## Document text
• • • • •
As he beheld his view from his perch overlooking Beverly Glen Canyon, David Crosby – rock’n’roll star, citizen of the world, and, at that moment, thoroughly stoned human being – fixated on the sound emanating from his acoustic guitar and pondered his place in the world.
Where exactly was that place? He was here, in the living room of his house in Los Angeles. This was home, where he roared through the streets in his Porsche, drank from the trough of rock-star fame, and where he strode around the living room with with two – sometimes three – naked young women in tow. Croz had the world by the balls. This was the American Dream. Fuck Horatio Alger. Fuck the idea of a girl in every port. That was amateur hour. He had a girl in every room. In so many ways, David Crosby’s world seemed perfect in September 1967.
Perfect until it wasn’t. He was alone now, but it wasn’t the absence of his usual gaggle of young nubiles that had him dull and contemplative on this late-summer afternoon in Southern California. He was steeped in despair, as if a long love affair was unraveling and he was trapped in the miasma of lost romance and unquenched desire. But it wasn’t with a woman, this affair. It was with his livelihood, his raison d’être, his joy, his platform . . . his rock’n’roll band, The Byrds.
• • • • •
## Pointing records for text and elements
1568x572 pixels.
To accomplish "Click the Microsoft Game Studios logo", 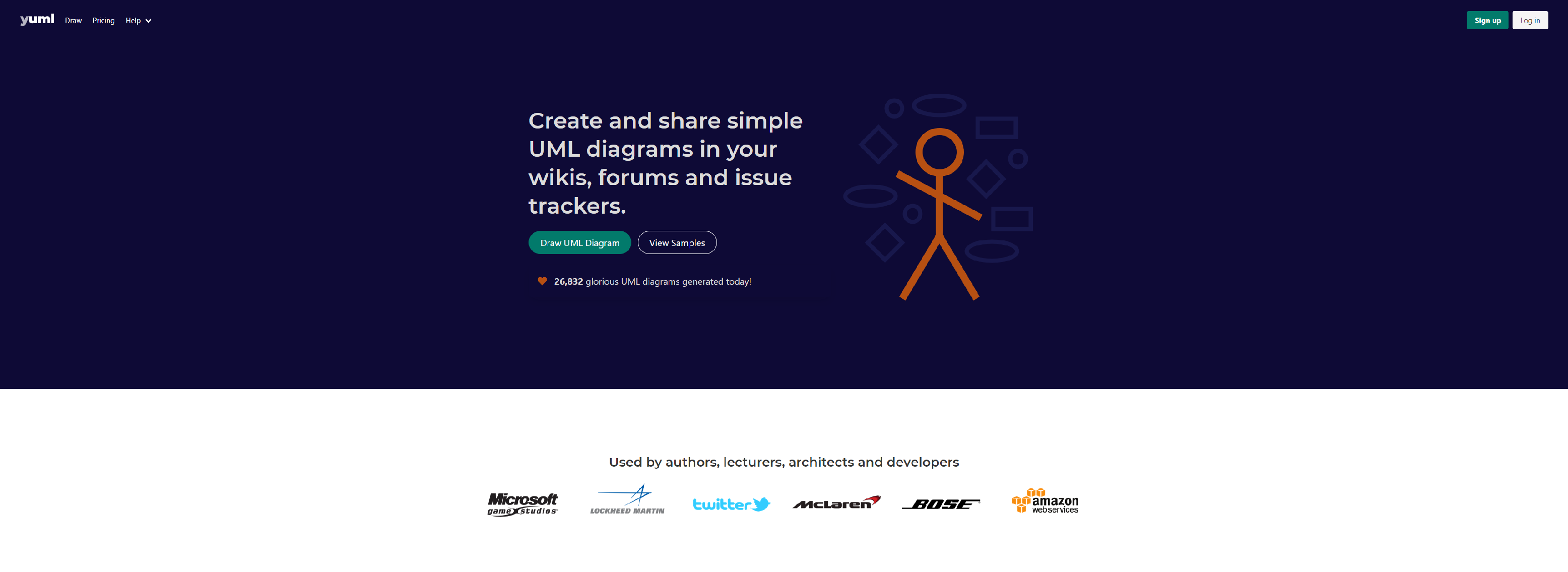I will click(522, 502).
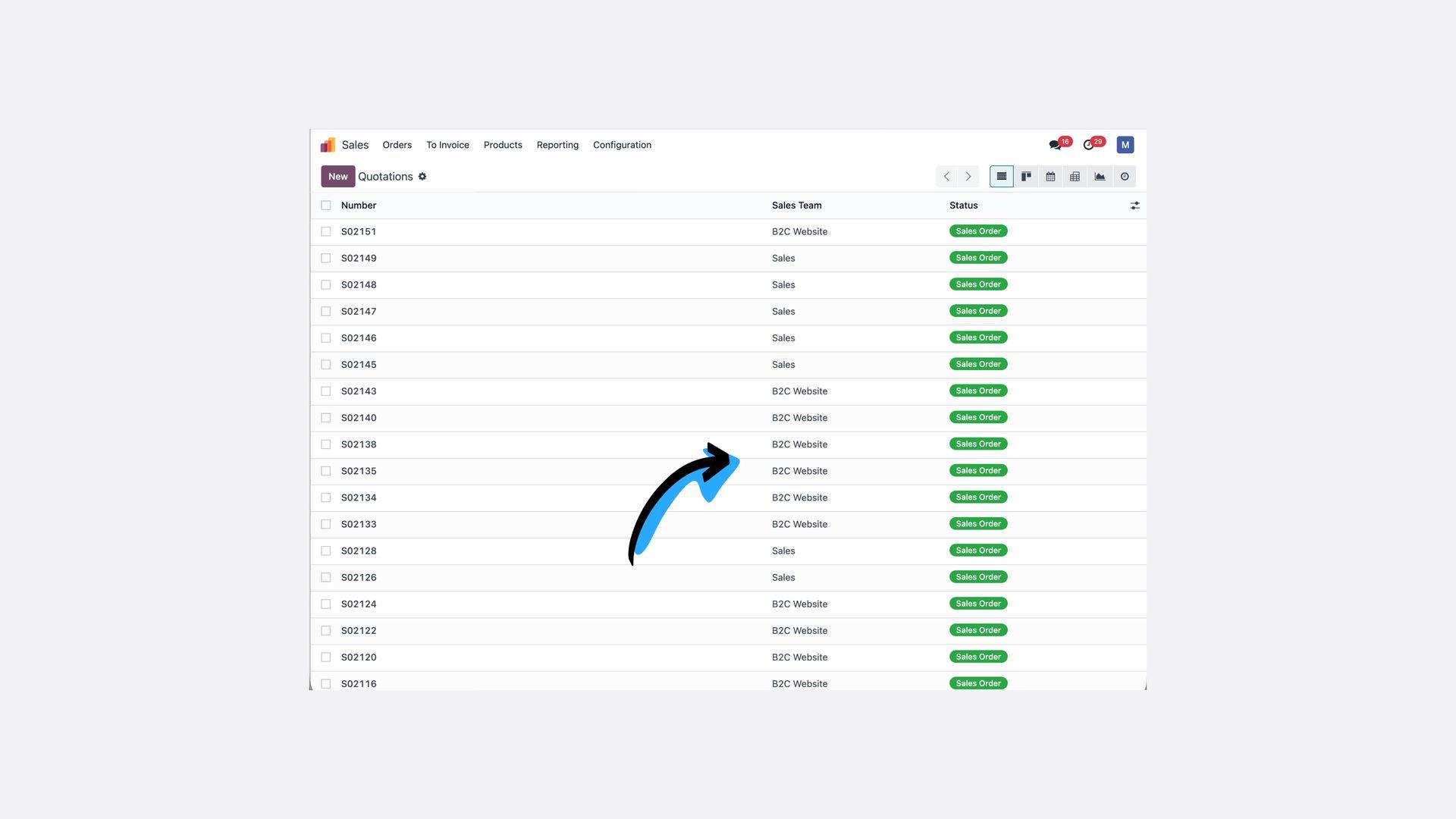1456x819 pixels.
Task: Open the conversations icon with 16 badge
Action: tap(1055, 145)
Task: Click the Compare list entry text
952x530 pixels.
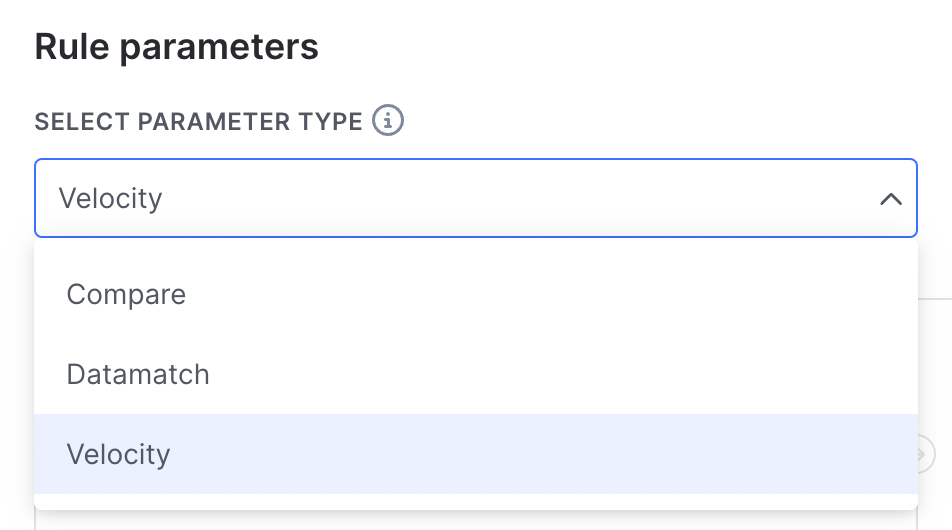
• • • • •
## Task list
1: Answer these questions using the excerpt about David Crosby.
(a) In which city was his house?
(b) What make of car did he drive through the streets?
(c) What was the name of his band?
2: Write the next few sentences of the excerpt about David Crosby, starting after its final sentence.

## Final results
1:
(a) Los Angeles
(b) A Porsche
(c) The Byrds

2:
The band was breaking his heart. He knew what he wanted, and sometimes it seemed that the other guys wanted something completely at odds. It had gotten to the point where if Croz was for something, the other guys were against it, just because.
They’d started out three years before – a geologic age in the ash-heap world of popular music – as five. One left and the others carried on, but with less joy. With five of them, there had been arguments and power struggles and constant conflict. But something magic rose from the ashes of incendiary sparring. The fire of back-and-forth had produced some of the greatest and most meaningful music of the decade.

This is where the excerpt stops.